=== PROVIDED RECORDS ===

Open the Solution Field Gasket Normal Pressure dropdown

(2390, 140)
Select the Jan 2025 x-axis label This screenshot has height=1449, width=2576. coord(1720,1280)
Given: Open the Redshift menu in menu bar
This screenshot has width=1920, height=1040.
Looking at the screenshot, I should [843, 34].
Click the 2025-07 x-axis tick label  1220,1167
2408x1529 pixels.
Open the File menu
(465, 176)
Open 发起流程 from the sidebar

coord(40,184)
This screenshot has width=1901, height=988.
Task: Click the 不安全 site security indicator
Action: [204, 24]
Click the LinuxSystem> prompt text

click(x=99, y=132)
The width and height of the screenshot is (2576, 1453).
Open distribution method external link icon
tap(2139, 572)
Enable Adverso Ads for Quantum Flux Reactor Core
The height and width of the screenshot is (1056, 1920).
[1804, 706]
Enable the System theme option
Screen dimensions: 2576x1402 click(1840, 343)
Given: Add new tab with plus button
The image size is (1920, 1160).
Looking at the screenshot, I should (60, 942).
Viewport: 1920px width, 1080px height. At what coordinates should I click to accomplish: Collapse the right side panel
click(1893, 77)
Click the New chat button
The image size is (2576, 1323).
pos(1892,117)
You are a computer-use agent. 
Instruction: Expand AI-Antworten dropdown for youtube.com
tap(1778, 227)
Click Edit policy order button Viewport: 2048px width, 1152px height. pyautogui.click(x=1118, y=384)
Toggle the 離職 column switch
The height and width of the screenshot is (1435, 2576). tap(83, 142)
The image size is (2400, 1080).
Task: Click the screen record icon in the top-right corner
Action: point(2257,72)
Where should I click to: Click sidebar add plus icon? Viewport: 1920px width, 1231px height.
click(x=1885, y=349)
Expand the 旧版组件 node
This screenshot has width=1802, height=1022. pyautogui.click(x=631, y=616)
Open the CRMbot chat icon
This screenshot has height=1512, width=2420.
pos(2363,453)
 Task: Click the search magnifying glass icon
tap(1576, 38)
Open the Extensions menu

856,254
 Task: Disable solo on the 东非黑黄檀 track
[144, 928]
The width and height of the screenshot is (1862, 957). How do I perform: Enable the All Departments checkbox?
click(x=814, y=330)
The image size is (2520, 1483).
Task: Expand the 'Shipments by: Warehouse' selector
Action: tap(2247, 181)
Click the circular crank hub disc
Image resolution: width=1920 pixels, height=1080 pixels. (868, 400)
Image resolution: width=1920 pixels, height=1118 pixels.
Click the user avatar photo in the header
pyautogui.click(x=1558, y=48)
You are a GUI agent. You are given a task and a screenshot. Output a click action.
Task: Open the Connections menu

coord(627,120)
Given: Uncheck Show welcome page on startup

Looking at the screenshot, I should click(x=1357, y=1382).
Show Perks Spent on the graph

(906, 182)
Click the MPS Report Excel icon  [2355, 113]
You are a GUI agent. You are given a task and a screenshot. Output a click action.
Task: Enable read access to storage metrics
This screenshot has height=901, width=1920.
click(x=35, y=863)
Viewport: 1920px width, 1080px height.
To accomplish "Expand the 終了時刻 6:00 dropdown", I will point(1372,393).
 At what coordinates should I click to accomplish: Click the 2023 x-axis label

===

REQUIRED ACTION: The task calls for all the records above to be repeated exactly.

RESPONSE:
Open the Solution Field Gasket Normal Pressure dropdown

(2390, 140)
Select the Jan 2025 x-axis label This screenshot has height=1449, width=2576. coord(1720,1280)
Given: Open the Redshift menu in menu bar
This screenshot has width=1920, height=1040.
Looking at the screenshot, I should [843, 34].
Click the 2025-07 x-axis tick label  1220,1167
2408x1529 pixels.
Open the File menu
(465, 176)
Open 发起流程 from the sidebar

coord(40,184)
This screenshot has width=1901, height=988.
Task: Click the 不安全 site security indicator
Action: [204, 24]
Click the LinuxSystem> prompt text

click(x=99, y=132)
The width and height of the screenshot is (2576, 1453).
Open distribution method external link icon
tap(2139, 572)
Enable Adverso Ads for Quantum Flux Reactor Core
The height and width of the screenshot is (1056, 1920).
[1804, 706]
Enable the System theme option
Screen dimensions: 2576x1402 click(1840, 343)
Given: Add new tab with plus button
The image size is (1920, 1160).
Looking at the screenshot, I should (60, 942).
Viewport: 1920px width, 1080px height. At what coordinates should I click to accomplish: Collapse the right side panel
click(1893, 77)
Click the New chat button
The image size is (2576, 1323).
pos(1892,117)
You are a computer-use agent. 
Instruction: Expand AI-Antworten dropdown for youtube.com
tap(1778, 227)
Click Edit policy order button Viewport: 2048px width, 1152px height. pyautogui.click(x=1118, y=384)
Toggle the 離職 column switch
The height and width of the screenshot is (1435, 2576). tap(83, 142)
The image size is (2400, 1080).
Task: Click the screen record icon in the top-right corner
Action: point(2257,72)
Where should I click to: Click sidebar add plus icon? Viewport: 1920px width, 1231px height.
click(x=1885, y=349)
Expand the 旧版组件 node
This screenshot has width=1802, height=1022. pyautogui.click(x=631, y=616)
Open the CRMbot chat icon
This screenshot has height=1512, width=2420.
pos(2363,453)
 Task: Click the search magnifying glass icon
tap(1576, 38)
Open the Extensions menu

856,254
 Task: Disable solo on the 东非黑黄檀 track
[144, 928]
The width and height of the screenshot is (1862, 957). How do I perform: Enable the All Departments checkbox?
click(x=814, y=330)
The image size is (2520, 1483).
Task: Expand the 'Shipments by: Warehouse' selector
Action: tap(2247, 181)
Click the circular crank hub disc
Image resolution: width=1920 pixels, height=1080 pixels. (868, 400)
Image resolution: width=1920 pixels, height=1118 pixels.
Click the user avatar photo in the header
pyautogui.click(x=1558, y=48)
You are a GUI agent. You are given a task and a screenshot. Output a click action.
Task: Open the Connections menu

coord(627,120)
Given: Uncheck Show welcome page on startup

Looking at the screenshot, I should click(x=1357, y=1382).
Show Perks Spent on the graph

(906, 182)
Click the MPS Report Excel icon  [2355, 113]
You are a GUI agent. You are given a task and a screenshot. Output a click action.
Task: Enable read access to storage metrics
This screenshot has height=901, width=1920.
click(x=35, y=863)
Viewport: 1920px width, 1080px height.
To accomplish "Expand the 終了時刻 6:00 dropdown", I will point(1372,393).
 At what coordinates should I click to accomplish: Click the 2023 x-axis label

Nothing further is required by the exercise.